# The problem
Look through the entries for the string "agent", and copy each line that holds it.

# Recorded data
[Start of Attachment]

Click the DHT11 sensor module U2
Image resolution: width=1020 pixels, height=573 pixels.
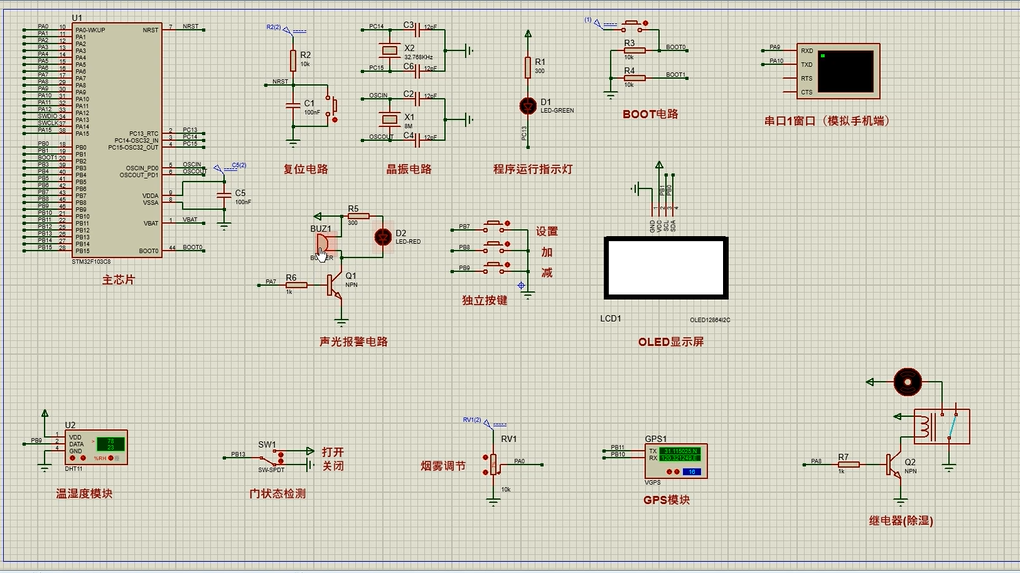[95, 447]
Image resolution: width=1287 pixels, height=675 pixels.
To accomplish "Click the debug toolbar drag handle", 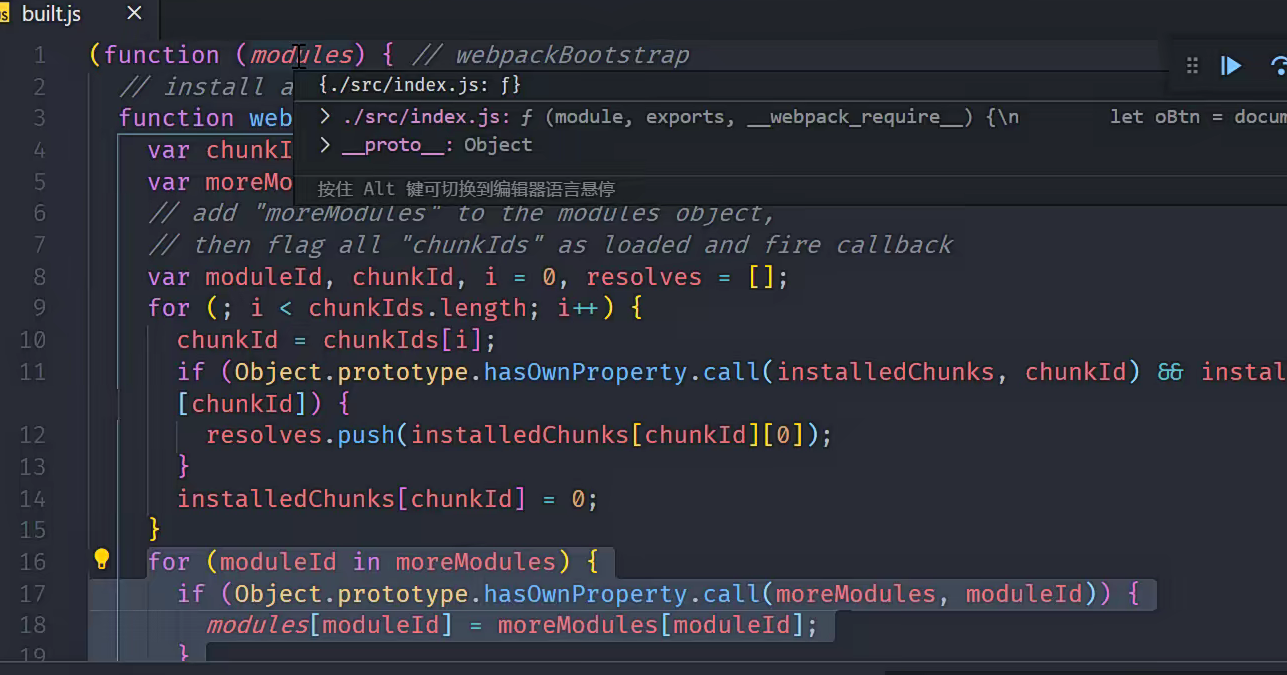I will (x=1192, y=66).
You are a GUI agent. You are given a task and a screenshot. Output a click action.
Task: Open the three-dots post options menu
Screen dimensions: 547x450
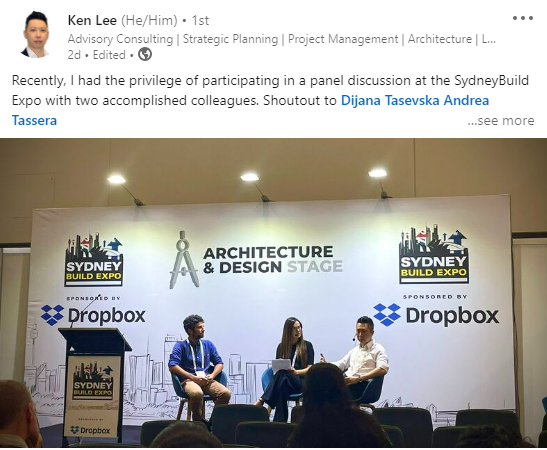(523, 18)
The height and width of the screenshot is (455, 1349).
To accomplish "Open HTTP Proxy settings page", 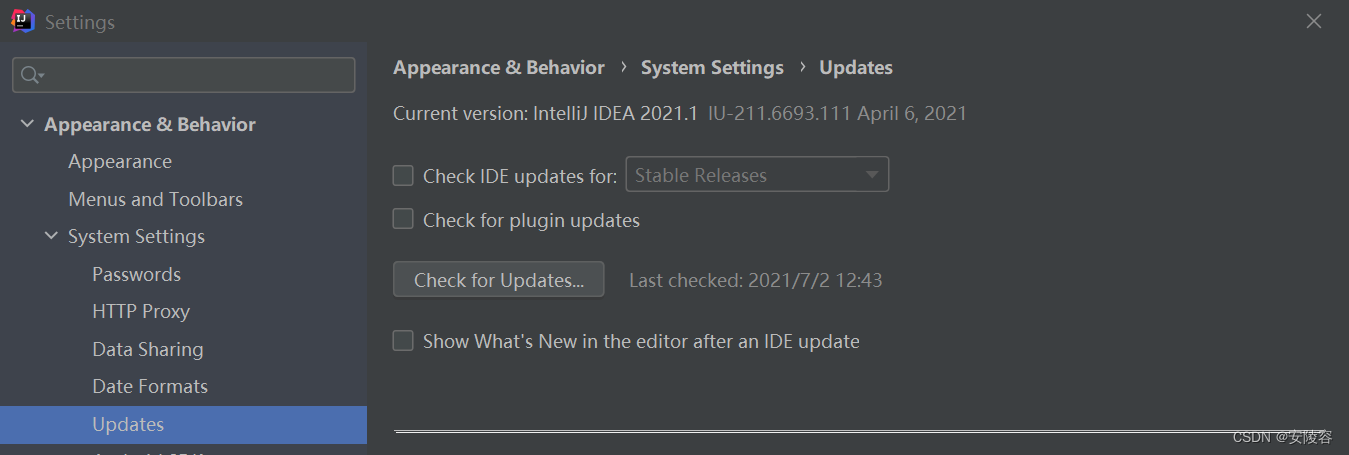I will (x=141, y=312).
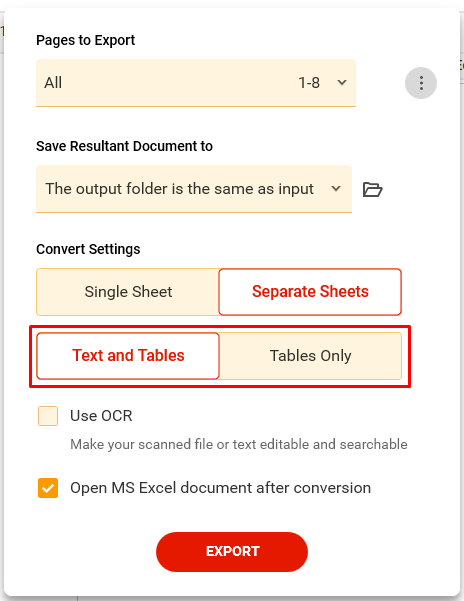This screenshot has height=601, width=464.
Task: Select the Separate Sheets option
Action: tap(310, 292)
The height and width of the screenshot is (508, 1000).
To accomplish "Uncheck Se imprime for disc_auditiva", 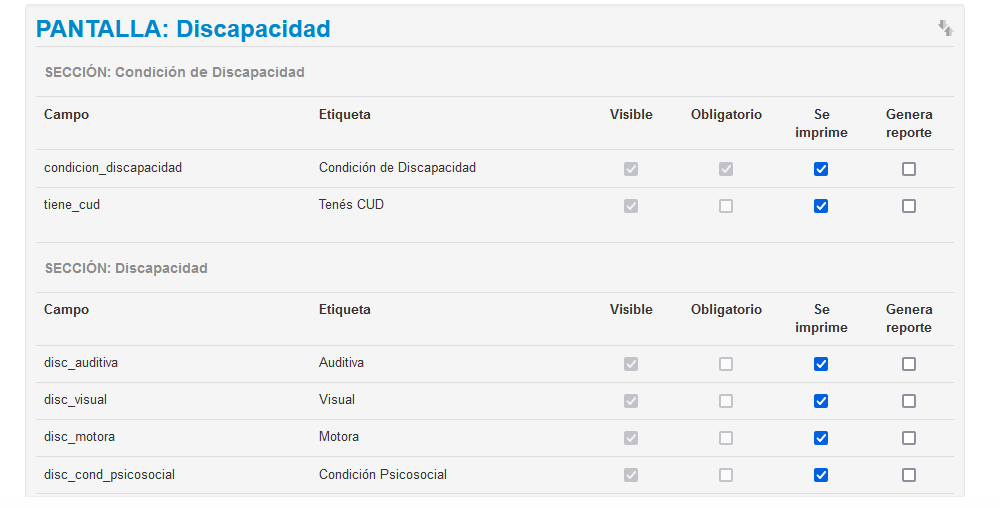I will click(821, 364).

[End of Attachment]
[Start of Attachment]

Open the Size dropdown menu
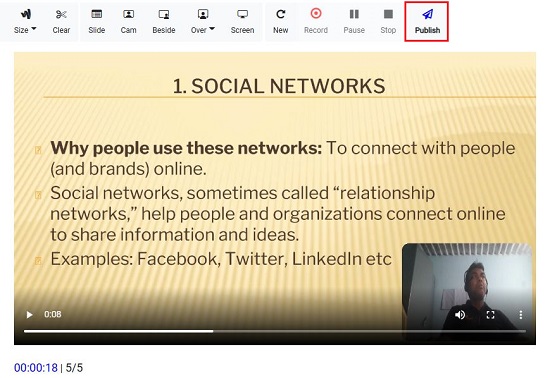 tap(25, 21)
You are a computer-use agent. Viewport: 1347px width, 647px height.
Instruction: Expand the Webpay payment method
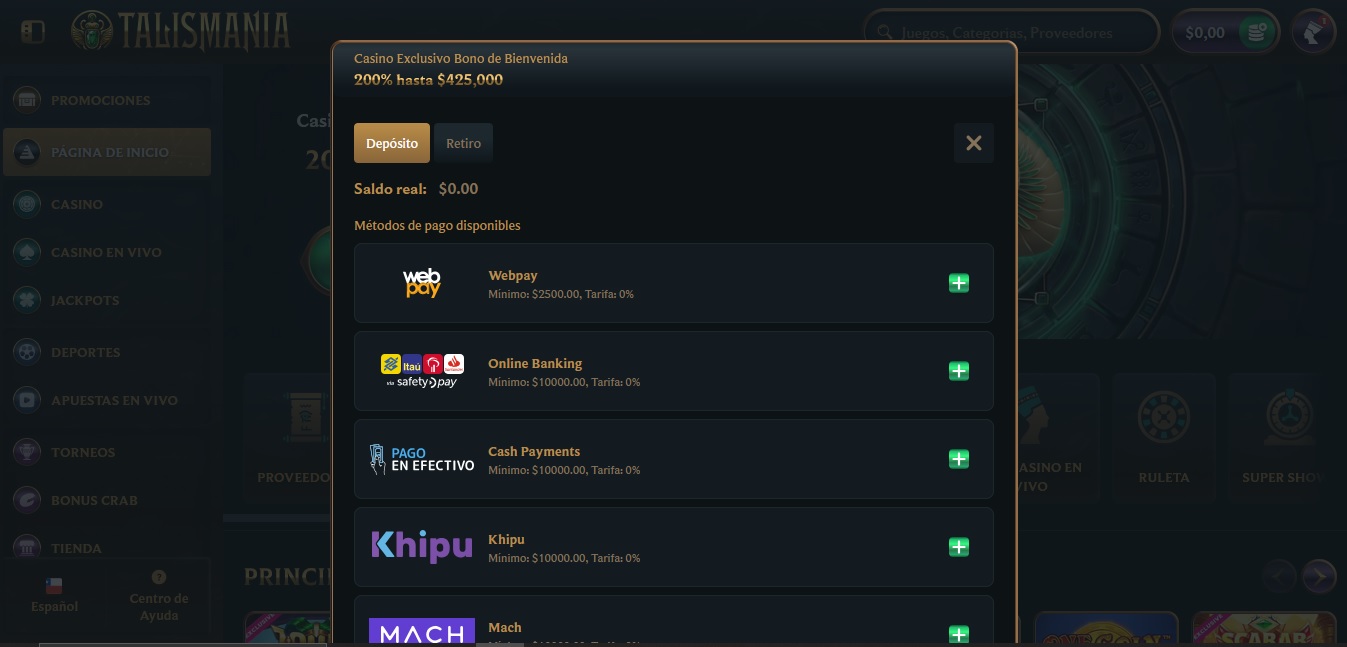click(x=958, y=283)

[End of Attachment]

# Result of this task
You are a GUI agent. You are given a task and a screenshot. Output a click action.
You are a computer-use agent. Viewport: 1347px width, 647px height.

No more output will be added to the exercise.